Sex and Sensuality in the Ancient World by Giulia Sissa
Female bodies attract male attention. Men spend plenty of time thinking about them, describing them and trying to explain them. They do across Britain and America today, they did throughout Greece and Rome more than two millennia ago.
That’s the basic premise of Giulia Sissa’s important new book. Sissa, an expert in the technique of comparative literature, has a sharp eye for debunking politically motivated revisionism in studies of classical culture. In this case, Sissa’s target is the modern obsession with Greek homosexuality.
Male-male eroticism, she argues, has been greatly exaggerated by classicists, and she surveys a mind-bogglingly broad range of classical and Christian literature to demonstrate the centrality of heterosexual concerns to ancient, male, writers.
Certainly, the Greek medical writers described male and female bodies as two halves of a necessary unit. A woman’s body was a male in negative: the ovaries were testicles, the womb a scrotum and the cervix a penis, almost as if they were male genitalia that had literally been turned inside out by the force of penetration.
Aristotle took issue with Hippocrates over whether females emitted semen – but only because he doubted whether women could produce anything worthwhile at all. In his asymmetrical biology, a woman’s body was a man’s without the best bits. To others, it was one that had been weakened and flattened.
These same assumptions litter the texts of the tragedies. In Euripides’ Medea, Jason acknowledges that he has destabilised his wife, Medea, because he has taken her marital bed from her. They each remind the other that the marital bed is a place of civil justice, because it is here, in the meeting of husband and wife, that the foundations of the community are balanced and made whole. Medea confesses that she will destroy herself when she kills her children, because they are as much a product of herself as of her man. This is not the literature of a society without visible roles for women.
Sissa should be lauded for pointing out that Greek men were as preoccupied by discussions of femininity as of masculinity. It comes as no surprise, however, that Greek aesthetics were as preoccupied with gender as were Greek social structures. Studies of Greek homosexuality have long acknowledged that even homosexual relations were expected to conform to a heterosexual paradigm. Nowhere is this truer than amongst the scholars whom Sissa most criticises for their focus on male-male relations. Kenneth Dover, in his seminal Greek Homosexuality, popularised the Greek term which described the effeminate partner in the ideal homosexual relationship. To please an older man, this partner must take on the “soft” qualities of a woman and, according to Dover, the consequent powerlessness.
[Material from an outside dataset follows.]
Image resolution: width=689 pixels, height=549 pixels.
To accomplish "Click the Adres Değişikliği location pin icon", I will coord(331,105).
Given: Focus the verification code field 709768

To her credit, Sissa makes clear that commentators who assign power to the active and masculine role alone show a naïve reading of sexuality, ancient and modern. Hence the title of her book. For Sissa, “sensuality” is defined as “the desire to be desired” and constitutes the key to fulfilment for both Greek women and effeminate partners. Greek culture still comes out as deeply misogynistic in its denial of intellectual respect for women. Women may debate with men in the plays of Euripides, but in the reality of Athens they stayed locked indoors while their husbands sharpened each others intellects. Sissa’s subtlety is to demonstrate that female bodies could be afforded a prominent place in the collective culture, even when their minds could not. In the private sphere, this in itself gave them entry into the game of love, desire and sensuality.
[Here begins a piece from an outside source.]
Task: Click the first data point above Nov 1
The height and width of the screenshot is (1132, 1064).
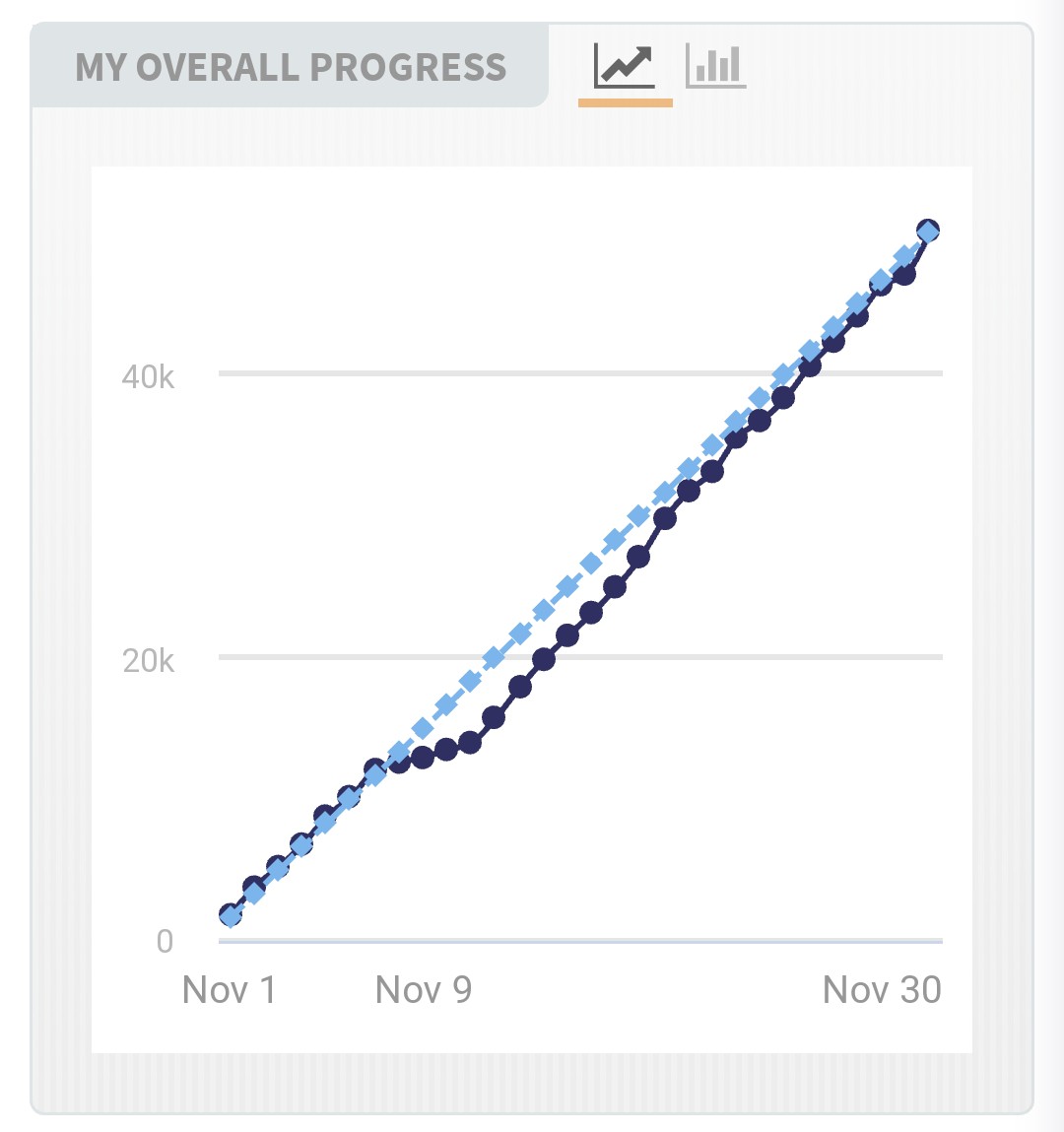Action: click(x=230, y=915)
Unfortunately, Sissa illustrates this analysis with a series of such arcane references to psychoanalytic theory that she risks alienating readers who do not share some of her more obscure assumptions. Comparative literature is a highly theoretical field, which is why it has need of visible dedication to concrete textual scholarship from its leaders if it is to defend its niche in the academic world. Sissa shows herself a brilliant researcher when she finds echoes of specific Greek heroines in later Christian writing, less so when she ponders them as examples of Jacques-Alain Miller’s models of the psyche.
In her anxiety to draw broad cultural conclusions, there are times when Sissa neglects to acknowledge that some of the examples she produces are more transgressive than typical in their representations of women. Medea’s murder of her children, for example, is presented as an inherent part of the classical conception of the dispossessed woman. As it happens, Euripides is thought to have invented Medea’s infanticide, although Sissa never mentions this in her analysis.
His play has come to dominate the surviving idea of Medea, but the earlier myths associated with her name are widely divergent and the mythical Medea most familiar to fifth-century Athenians would have been the heartbroken mother whose children were murdered not by her but by a Corinthian mob. When Euripides’ play premiered, the Athenian audience was actually in the middle of a war with Corinth, which made his absolution of Corinthian guilt a politically explosive move.
Sissa also suffers from the modern habit of transliterating Greek into English characters when quoting the originals – a trope of questionable logic, since ?pith?me?ˆn pásche?n (the wish to be passive), will be as incomprehensible to non-Greek readers as the original Greek. Yet such gripes are minor concerns compared to the praise owed for Sissa’s fresh approach to a subject with important ramifications for the West’s understanding of its sexual history. A reminder has long been overdue that the ancients were as obsessed by women’s bodies as everyone else.